散歩道<4063>
経済気象台(634)・デフレの賞味期限
デフレ回避と雇用の拡大をうたった米国のQE2(量的緩和第2弾)が、内外で批判の対象になっている。先に韓国・慶州で開かれた20ヶ国・地域財務相・中央銀行総裁会議では、米国のQE2に対して、その影響を受ける周辺国からあからさまな批判が出た。あたかも、米国ガリバーの手足を小人達がひもで結びつける形だが、これは戦後65年の中でも初めての事態だ。新興国には米国からあふれ出たドルが大量に流入し、インフレやバブルを起こすようになっているためだ。
中でも既に食料品価格が大幅に上昇している中国は、利上げをすれば一層元高になり、さりとて下落リスクの大きいドルを買って介入するわけにもいかない。結局米国の思惑通り人民元の上昇を容認せざるを得なくなる。
米国内でも共和党議員などから強い反発がみられる。特に、構造的な失業問題を、国債の買い入れ、流動性の追加で対処しようとすれば、大幅なインフレという犠牲を払うことになり、国民は耐えられないとする。
片や日本では一周遅れの議論がなされる。みんなの党は日銀法を改正し、物価目標を政府が決め、デフレの抑制を通じて雇用の拡大を図るよう日銀の責任を追加させると言う。

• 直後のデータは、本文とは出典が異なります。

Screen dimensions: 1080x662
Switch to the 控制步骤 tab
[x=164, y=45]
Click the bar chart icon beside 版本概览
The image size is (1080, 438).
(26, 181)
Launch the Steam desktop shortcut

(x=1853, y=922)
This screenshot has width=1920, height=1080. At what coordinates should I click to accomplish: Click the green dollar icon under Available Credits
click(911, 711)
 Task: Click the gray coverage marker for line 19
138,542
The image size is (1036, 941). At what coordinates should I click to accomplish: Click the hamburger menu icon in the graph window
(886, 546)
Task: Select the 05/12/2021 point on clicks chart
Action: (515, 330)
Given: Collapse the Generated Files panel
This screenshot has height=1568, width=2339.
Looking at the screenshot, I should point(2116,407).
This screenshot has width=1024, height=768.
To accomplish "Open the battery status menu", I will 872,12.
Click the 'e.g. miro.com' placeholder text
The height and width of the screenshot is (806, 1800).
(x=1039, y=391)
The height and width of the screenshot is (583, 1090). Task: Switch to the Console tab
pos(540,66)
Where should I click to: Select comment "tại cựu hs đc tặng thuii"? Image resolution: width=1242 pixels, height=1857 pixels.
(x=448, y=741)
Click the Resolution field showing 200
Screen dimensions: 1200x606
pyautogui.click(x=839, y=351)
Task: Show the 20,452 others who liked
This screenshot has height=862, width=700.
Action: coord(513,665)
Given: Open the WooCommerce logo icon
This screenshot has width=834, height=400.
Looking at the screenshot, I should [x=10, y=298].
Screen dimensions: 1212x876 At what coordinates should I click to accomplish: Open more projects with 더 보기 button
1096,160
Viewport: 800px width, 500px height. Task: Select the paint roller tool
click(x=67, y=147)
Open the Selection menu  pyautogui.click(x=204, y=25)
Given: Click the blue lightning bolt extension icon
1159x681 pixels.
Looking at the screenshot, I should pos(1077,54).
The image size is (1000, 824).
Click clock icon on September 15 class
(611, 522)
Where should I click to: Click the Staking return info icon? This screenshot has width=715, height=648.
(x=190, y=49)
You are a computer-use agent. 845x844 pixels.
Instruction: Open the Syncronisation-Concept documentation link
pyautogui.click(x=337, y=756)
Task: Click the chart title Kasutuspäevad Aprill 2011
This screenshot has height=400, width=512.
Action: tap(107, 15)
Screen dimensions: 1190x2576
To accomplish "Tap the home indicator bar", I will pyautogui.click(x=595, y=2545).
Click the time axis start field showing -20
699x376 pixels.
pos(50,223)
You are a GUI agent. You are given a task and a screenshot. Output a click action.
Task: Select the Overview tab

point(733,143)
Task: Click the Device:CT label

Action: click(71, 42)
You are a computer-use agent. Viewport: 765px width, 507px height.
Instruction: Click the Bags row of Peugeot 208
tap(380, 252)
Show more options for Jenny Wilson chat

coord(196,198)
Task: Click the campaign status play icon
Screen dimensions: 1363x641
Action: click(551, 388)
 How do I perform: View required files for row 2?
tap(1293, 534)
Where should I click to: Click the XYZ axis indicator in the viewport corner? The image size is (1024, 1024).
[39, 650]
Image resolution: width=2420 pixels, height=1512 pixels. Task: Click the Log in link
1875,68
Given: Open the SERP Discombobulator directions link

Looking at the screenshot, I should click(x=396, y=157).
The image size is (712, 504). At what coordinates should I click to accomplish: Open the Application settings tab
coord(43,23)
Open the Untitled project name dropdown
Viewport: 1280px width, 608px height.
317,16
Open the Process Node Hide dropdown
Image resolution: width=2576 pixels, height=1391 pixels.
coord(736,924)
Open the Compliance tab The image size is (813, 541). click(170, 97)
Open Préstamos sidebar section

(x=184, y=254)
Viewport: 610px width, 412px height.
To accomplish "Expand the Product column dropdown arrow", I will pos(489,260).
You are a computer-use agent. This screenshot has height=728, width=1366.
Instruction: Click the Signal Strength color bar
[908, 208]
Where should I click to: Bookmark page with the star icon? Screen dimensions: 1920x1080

しかし、日本の消費者物価は最近5年でも、15年でみてもほとんど横ばいで、日本はデフレもインフレもない。世界に例を見ない超物価安定国だ。それをあえてインフレに誘導すれば、所得分配や資源配分にゆがみが生じる。
米国も日本も、デフレという言葉は既に賞味期限*1切れの感があるが、それでもデフレを盾に異常なまでの量的緩和を進める。国民生活よりも当局の論理が先行しすぎていないだろうか。